Write out, word for word, every line in the data below from the one containing "Open the Branding options" to the one containing "Task: Open the Firefox hamburger menu", both of them included.

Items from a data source
━━━━━━━━
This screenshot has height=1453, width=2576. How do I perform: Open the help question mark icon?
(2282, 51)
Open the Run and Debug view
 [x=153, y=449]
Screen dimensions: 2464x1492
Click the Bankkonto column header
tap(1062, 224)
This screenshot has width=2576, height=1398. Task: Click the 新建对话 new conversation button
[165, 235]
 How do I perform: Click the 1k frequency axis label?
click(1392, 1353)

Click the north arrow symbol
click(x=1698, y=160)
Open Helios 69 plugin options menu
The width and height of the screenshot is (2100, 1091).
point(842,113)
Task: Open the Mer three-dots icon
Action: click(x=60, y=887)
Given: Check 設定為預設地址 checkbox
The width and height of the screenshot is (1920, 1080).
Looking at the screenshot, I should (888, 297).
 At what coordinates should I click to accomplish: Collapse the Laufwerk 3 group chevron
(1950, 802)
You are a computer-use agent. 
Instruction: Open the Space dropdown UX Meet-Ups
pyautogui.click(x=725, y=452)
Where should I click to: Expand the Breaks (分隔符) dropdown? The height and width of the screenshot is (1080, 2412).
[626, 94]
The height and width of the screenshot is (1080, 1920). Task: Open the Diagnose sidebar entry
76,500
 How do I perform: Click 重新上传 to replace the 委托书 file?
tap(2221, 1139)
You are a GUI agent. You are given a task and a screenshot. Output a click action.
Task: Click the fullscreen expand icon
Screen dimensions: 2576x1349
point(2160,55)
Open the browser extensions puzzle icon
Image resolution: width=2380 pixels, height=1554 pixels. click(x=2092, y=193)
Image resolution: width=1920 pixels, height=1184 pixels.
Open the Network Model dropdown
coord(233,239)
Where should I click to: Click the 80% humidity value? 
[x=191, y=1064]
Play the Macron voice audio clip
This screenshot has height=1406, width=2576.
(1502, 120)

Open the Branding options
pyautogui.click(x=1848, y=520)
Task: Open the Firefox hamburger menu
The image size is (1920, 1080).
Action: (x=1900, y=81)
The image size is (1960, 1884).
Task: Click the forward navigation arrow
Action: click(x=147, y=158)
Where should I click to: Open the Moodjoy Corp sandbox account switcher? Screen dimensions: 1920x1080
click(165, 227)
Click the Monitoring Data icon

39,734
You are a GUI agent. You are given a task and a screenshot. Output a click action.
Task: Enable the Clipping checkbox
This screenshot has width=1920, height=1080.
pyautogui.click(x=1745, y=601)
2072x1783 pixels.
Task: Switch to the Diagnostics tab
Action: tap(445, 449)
━━━━━━━━
#### [SOLVED EXERCISE]
Open the Branding options
pyautogui.click(x=1848, y=520)
Task: Open the Firefox hamburger menu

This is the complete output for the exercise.